● Brano fornito:

Abbiamo sprecato il fiato a parlare di lentezza, tecnologia, ecologia (a proposito, l’Arno non è mai stato così bello quanto ieri, così limpido e turchino) ed ecco: non appena l’emergenza sanitaria più nera è passata in cavalleria, e nel dibattito quotidiano al bollettino dei morti è subentrata la caotica e affannosa corsa alla riapertura del Paese, ogni proposito è stato semplicemente cancellato dalle agende. Di tutti.

Ad esempio: ho visto molti proclami di bandiera e poca sostanza nel teatrino delle varie Regioni impegnate ciascuna in un’assurda gara a chi riapre prima il Paese, facendo galoppare da Nord a Sud fantasiose ordinanze e inutili protagonismi.

Prendiamo il grande dibattito sulla possibilità di far ripartire già dal 27 aprile, ovvero domani, alcuni settori produttivi legati all’export e quindi più sensibili ai capricci del mercato: la Toscana si è fatta capofila della battaglia, poi persa all’ultimo tuffo. Una battaglia legittima, dato che una cospicua fetta del nostro Pil fa capo proprio al comparto tessile e manifatturiero.

Tutto giusto, dunque, ma con un problema: l’economia non funziona per compartimenti stagni, è al contrario una rete in cui ogni filo si interseca con l’altro, per garantire sì le attività produttive, ma anche il benessere minimo di chi quelle attività è chiamato a svolgere.

Senza contare tutto il contesto legato alla sostenibilità sociale e ambientale. Ed è qui che si è toppato. Come si fa, ad esempio, a fare battaglie per riaprire una fabbrica e a non pensare ai servizi essenziali (uno su tutti: la mensa), ai figli dei dipendenti (senza scuola e senza nonni), al trasporto pubblico (clamorosa la posizione del Governo che in uno degli ultimi dispacci auspicava, salvo poi correggere il tiro, di scoraggiare il più possibile l’uso dei mezzi pubblici).

Dopo tutti i buoni propositi di cui sopra, il rischio è che si torni a lavorare in macchina, con buona pace delle nostre strade e dei nostri cieli, che nelle famiglie uno dei due genitori (tradotto: la mamma) debba prendersi il congedo per stare dietro ai bambini, che la sensazione di smarrimento e di solitudine che già oggi i cittadini respirano a quasi ogni livello sociale sia destinata a inasprirsi.

La politica, quella alta e buona, è assente, o affetta da presenzialismo inutile. Le idee, invece, continuano a essere poche e confuse. E a una settimana e spiccioli dal fatidico 4 maggio nessuno è ancora in grado di immaginare come saremo e cosa faremo.

● Contenuto del dataset:

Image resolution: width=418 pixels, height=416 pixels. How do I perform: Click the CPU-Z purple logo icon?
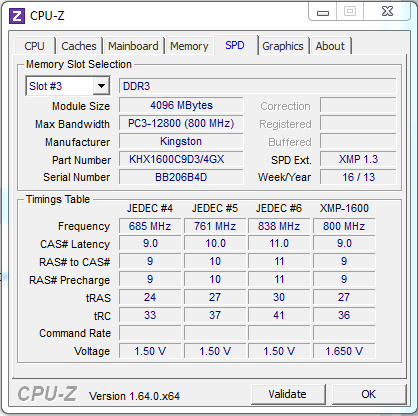tap(17, 16)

● Esercizi:
1. Riscrivi il brano da "La politica, quella" fino a "e cosa faremo.", sostituendo "presenzialismo" con "protagonismo".
2. Nel brano, quale regione si è messa a capo della battaglia per far ripartire alcuni settori produttivi dal 27 aprile?
3. Secondo il brano, perché era legittima la battaglia per riaprire già dal 27 aprile alcuni settori legati all'export?

● Risposte:
1.
La politica, quella alta e buona, è assente, o affetta da protagonismo inutile. Le idee, invece, continuano a essere poche e confuse. E a una settimana e spiccioli dal fatidico 4 maggio nessuno è ancora in grado di immaginare come saremo e cosa faremo.

2. La Toscana.

3. Perché una cospicua fetta del Pil fa capo proprio al comparto tessile e manifatturiero.